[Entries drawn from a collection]
____________
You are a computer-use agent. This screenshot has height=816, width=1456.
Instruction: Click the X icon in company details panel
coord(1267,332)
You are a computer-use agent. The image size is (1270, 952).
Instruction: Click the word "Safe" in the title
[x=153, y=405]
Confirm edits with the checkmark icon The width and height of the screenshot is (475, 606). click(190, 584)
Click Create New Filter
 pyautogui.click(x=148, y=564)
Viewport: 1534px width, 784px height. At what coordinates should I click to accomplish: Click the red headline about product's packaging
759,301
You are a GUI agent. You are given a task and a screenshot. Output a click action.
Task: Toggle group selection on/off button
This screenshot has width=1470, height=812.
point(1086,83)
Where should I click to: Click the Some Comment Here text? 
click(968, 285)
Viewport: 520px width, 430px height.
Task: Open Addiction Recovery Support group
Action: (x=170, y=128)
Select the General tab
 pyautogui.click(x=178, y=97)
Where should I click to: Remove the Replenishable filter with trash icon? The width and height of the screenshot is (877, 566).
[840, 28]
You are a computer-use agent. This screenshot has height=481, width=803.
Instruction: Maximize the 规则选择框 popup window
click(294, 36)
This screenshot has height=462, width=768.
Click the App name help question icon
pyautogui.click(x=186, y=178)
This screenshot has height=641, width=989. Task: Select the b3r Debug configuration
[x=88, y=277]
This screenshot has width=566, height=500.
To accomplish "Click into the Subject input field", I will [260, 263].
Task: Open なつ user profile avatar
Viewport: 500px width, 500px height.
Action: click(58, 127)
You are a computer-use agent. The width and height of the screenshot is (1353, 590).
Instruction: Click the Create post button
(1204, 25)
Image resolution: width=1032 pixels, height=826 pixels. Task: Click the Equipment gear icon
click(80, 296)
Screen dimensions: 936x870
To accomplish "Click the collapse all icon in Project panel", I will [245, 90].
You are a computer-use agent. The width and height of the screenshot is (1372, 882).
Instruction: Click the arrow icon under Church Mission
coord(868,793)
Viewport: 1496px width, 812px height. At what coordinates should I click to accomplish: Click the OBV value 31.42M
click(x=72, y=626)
____________
# [Aim]
Retype the entire listing above without changing a single character.

# [Answer to this problem]
You are a computer-use agent. This screenshot has height=816, width=1456.
Instruction: Click the X icon in company details panel
coord(1267,332)
You are a computer-use agent. The image size is (1270, 952).
Instruction: Click the word "Safe" in the title
[x=153, y=405]
Confirm edits with the checkmark icon The width and height of the screenshot is (475, 606). click(190, 584)
Click Create New Filter
 pyautogui.click(x=148, y=564)
Viewport: 1534px width, 784px height. At what coordinates should I click to accomplish: Click the red headline about product's packaging
759,301
You are a GUI agent. You are given a task and a screenshot. Output a click action.
Task: Toggle group selection on/off button
This screenshot has width=1470, height=812.
point(1086,83)
Where should I click to: Click the Some Comment Here text? 
click(968, 285)
Viewport: 520px width, 430px height.
Task: Open Addiction Recovery Support group
Action: (x=170, y=128)
Select the General tab
 pyautogui.click(x=178, y=97)
Where should I click to: Remove the Replenishable filter with trash icon? The width and height of the screenshot is (877, 566).
[840, 28]
You are a computer-use agent. This screenshot has height=481, width=803.
Instruction: Maximize the 规则选择框 popup window
click(294, 36)
This screenshot has height=462, width=768.
Click the App name help question icon
pyautogui.click(x=186, y=178)
This screenshot has height=641, width=989. Task: Select the b3r Debug configuration
[x=88, y=277]
This screenshot has width=566, height=500.
To accomplish "Click into the Subject input field", I will [260, 263].
Task: Open なつ user profile avatar
Viewport: 500px width, 500px height.
Action: click(58, 127)
You are a computer-use agent. The width and height of the screenshot is (1353, 590).
Instruction: Click the Create post button
(1204, 25)
Image resolution: width=1032 pixels, height=826 pixels. Task: Click the Equipment gear icon
click(80, 296)
Screen dimensions: 936x870
To accomplish "Click the collapse all icon in Project panel", I will [245, 90].
You are a computer-use agent. The width and height of the screenshot is (1372, 882).
Instruction: Click the arrow icon under Church Mission
coord(868,793)
Viewport: 1496px width, 812px height. At what coordinates should I click to accomplish: Click the OBV value 31.42M
click(x=72, y=626)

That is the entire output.